→ Page text:
▽

New ones are opening in Texas' Rio Grande Valley and later in San Antonio, and others have opened in Milwaukee and Doral, Florida.
Jen Salinas, vice president of Latinos 4 Trump, takes photos with the group's supporters after a meetup in San Antonio on May 14.
Jen Salinas, vice president of Latinos 4 Trump, takes photos with the group's supporters after a meetup in San Antonio on May 14.Matthew Busch / The Washington Post via Getty Images

National Republicans are planting another stake in the Rio Grande Valley city of McAllen, Texas, a Democratic stronghold that elected a GOP Latino mayor this summer.

The Republican National Committee planned to open what it is calling a Hispanic Community Center on Tuesday in McAllen, a U.S.-Mexican border city, part of its Latino engagement effort for next year’s midterm elections.

It’s the fourth such office that Republicans have opened. The first was in Laredo, Texas, also on the border. The others opened in Milwaukee and Doral, Florida, where the largest Latino groups have Venezuelan, Colombian and Cuban roots.

Another center is planned for San Antonio.

The centers are an attempt by the national GOP to build on the expanded Latino vote share that former President Donald Trump snagged last year.

△

→ Required task A: For each statement about the news excerpt on Republican Hispanic Community Centers, answer yes or no on whether it agrees with the excerpt, and quote the words that decide it: (i) the McAllen center is the fourth such office Republicans have opened; (ii) the first center opened in Milwaukee; (iii) McAllen elected a Democratic mayor this summer.
The text and the records have no connection to each other.

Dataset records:
▽

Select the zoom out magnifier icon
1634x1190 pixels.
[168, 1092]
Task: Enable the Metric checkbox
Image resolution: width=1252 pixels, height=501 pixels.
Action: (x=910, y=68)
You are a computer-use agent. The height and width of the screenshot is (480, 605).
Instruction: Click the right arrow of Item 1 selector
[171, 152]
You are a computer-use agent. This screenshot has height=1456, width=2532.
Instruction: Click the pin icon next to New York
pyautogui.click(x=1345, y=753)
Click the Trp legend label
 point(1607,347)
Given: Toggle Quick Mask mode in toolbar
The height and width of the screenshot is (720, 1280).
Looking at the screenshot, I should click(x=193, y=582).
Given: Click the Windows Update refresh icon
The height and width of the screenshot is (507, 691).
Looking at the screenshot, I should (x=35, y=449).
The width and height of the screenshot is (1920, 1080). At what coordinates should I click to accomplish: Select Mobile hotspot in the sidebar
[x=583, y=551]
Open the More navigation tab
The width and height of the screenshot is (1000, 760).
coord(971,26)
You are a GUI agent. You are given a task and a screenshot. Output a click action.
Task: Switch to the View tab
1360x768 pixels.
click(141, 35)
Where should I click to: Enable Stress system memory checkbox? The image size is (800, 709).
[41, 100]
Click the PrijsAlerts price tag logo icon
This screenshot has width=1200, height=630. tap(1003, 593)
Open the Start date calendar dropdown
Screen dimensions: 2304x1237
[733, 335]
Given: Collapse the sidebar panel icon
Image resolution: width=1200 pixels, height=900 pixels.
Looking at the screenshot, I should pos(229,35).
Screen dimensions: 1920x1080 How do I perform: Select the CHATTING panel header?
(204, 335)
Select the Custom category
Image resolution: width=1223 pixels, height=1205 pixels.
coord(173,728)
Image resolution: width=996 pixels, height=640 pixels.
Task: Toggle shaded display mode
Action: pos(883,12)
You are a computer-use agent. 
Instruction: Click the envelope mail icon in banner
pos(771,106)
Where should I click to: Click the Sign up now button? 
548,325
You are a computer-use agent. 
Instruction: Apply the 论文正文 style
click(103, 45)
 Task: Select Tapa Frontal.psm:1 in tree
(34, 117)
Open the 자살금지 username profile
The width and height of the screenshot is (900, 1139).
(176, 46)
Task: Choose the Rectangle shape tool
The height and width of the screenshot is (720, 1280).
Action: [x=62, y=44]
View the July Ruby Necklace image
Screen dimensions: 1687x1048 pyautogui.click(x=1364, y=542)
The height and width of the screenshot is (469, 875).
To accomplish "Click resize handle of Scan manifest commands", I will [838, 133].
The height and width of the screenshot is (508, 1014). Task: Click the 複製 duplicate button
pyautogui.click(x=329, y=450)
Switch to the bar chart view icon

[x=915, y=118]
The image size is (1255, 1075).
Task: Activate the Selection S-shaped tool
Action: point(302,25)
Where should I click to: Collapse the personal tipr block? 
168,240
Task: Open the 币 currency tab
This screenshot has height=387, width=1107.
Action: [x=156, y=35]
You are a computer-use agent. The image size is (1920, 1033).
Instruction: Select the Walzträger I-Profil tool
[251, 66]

△

→ Required task B: Edit the records from the line with "Open the 자살금지 username profile" to the line with "will [838, 133].", replacing "Rectangle" with "Ellipse" and leaving everything else unchanged. Return only those lines.

→ Task result A:
(i) Yes: "It’s the fourth such office that Republicans have opened."
(ii) No: "The first was in Laredo, Texas, also on the border."
(iii) No: "a Democratic stronghold that elected a GOP Latino mayor this summer."

→ Task result B:
Open the 자살금지 username profile
The width and height of the screenshot is (900, 1139).
(176, 46)
Task: Choose the Ellipse shape tool
The height and width of the screenshot is (720, 1280).
Action: [x=62, y=44]
View the July Ruby Necklace image
Screen dimensions: 1687x1048 pyautogui.click(x=1364, y=542)
The height and width of the screenshot is (469, 875).
To accomplish "Click resize handle of Scan manifest commands", I will [838, 133].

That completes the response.